Tata Steel shares up 4% as annual crude steel production rises in FY26


Shares of Tata Steel gained on Wednesday after the company reported strong provisional production and delivery volumes for the fourth quarter and full year FY2026.

The stock settled 3 per cent positive at ₹204.18, after hitting an intraday high of ₹206.40 from its previous close of ₹198.13.

Tata Steel reported its annual crude steel production in India at 23.48 MT in FY26, registering an increase of 8 per cent year-on-year. The growth was primarily driven by the ramp-up at its Kalinganagar plant, partially offset by the shutdown of the ‘G’ blast furnace at Jamshedpur for relining.

On a quarterly basis, crude steel production stood at 6.25 MT in the fourth quarter, up from 5.44 MT in the year-ago period, reflecting a 15 per cent year-on-year rise.

Deliveries remained in line with production growth, with annual deliveries in India reaching a record 22.53 MT. Notably, domestic deliveries crossed 20 MT for the first time, highlighting the company’s strong market presence. In the March quarter, deliveries rose 10 per cent year-on-year, marking the highest-ever quarterly volumes.

Among segments, the automotive and special products vertical recorded its best-ever annual deliveries of around 3.4 MT, supported by a shift towards high-end products, which grew 11 per cent year-on-year. The branded products and retail segment also achieved record volumes of about 7.3 MT, driven by steady performance of established brands.

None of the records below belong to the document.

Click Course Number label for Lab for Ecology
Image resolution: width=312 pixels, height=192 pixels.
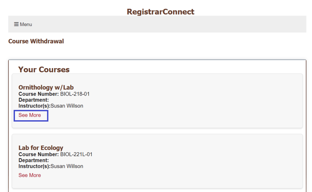pyautogui.click(x=39, y=155)
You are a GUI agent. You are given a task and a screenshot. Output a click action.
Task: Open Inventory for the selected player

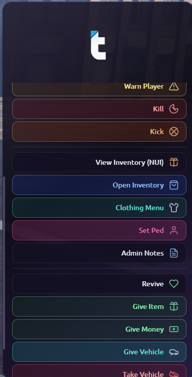click(x=99, y=185)
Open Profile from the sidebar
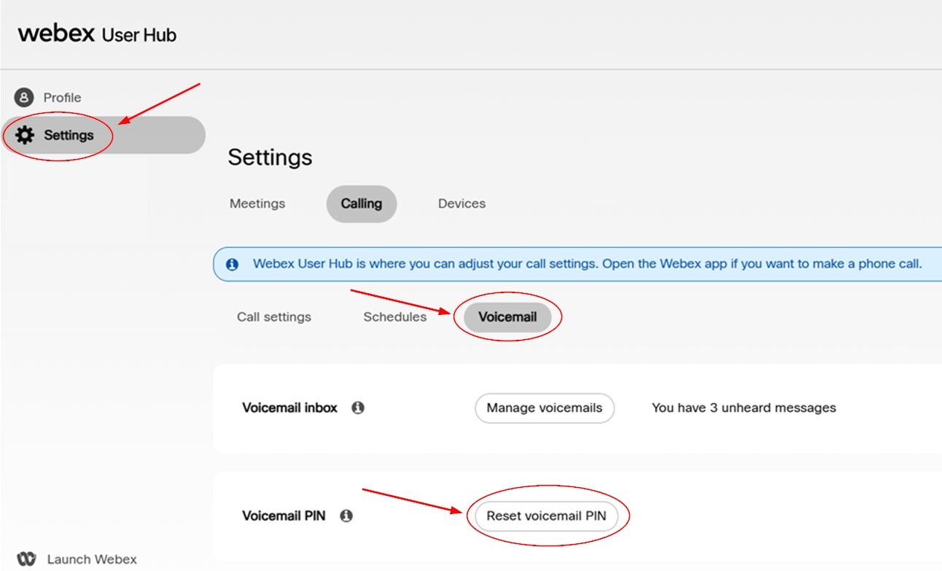The image size is (942, 571). click(x=62, y=97)
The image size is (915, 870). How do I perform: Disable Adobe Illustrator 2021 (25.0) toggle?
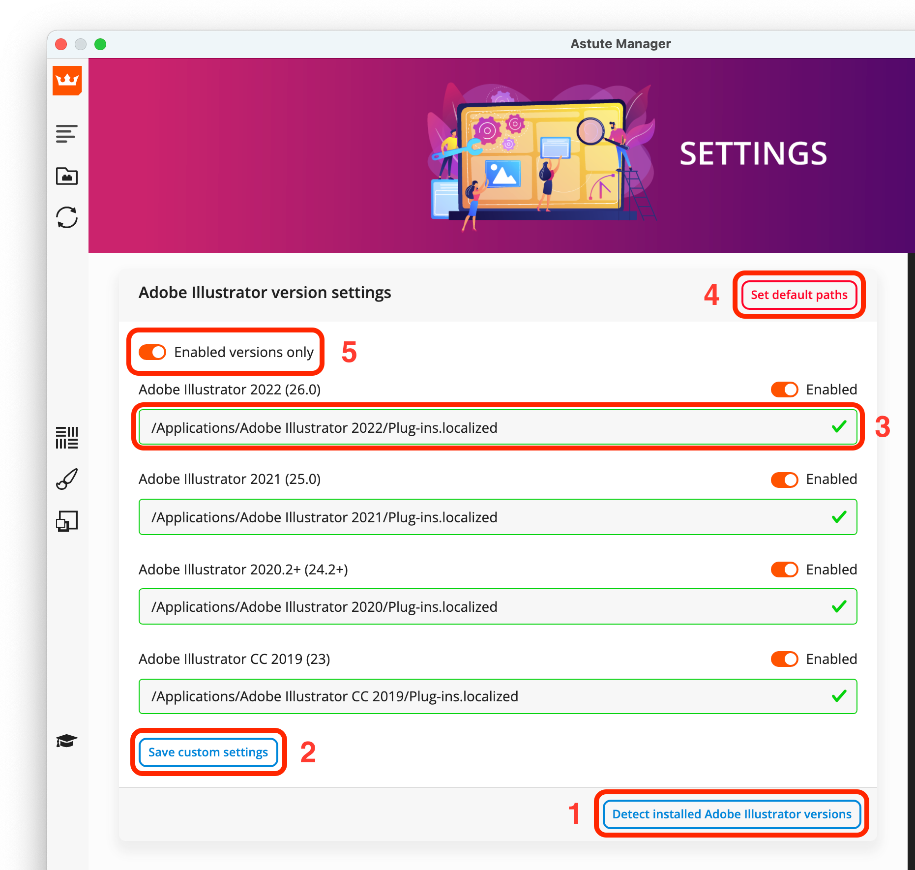point(784,480)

The industrial products and projects vertical reported deliveries of approximately 7.2 MT, aided by value-accretive segments, including engineering applications such as defence and shipbuilding.

On the international front, Tata Steel Netherlands reported liquid steel production of about 6.7 MT and deliveries of around 6.1 MT in FY26, with fourth-quarter deliveries rising 21 per cent quarter-on-quarter to 1.7 MT. The UK business delivered 2.2 MT during the year, impacted by subdued market conditions, while operations continue to transition towards a 3 MTPA electric arc furnace at Port Talbot.

Tata Steel Thailand posted saleable steel production of 1.33 MT and deliveries of 1.32 MT, with deliveries increasing 11 per cent year-on-year, supported by strong domestic rebar demand.

The strong operational performance across domestic and key international markets lifted investor sentiment, driving the stock higher in early trade.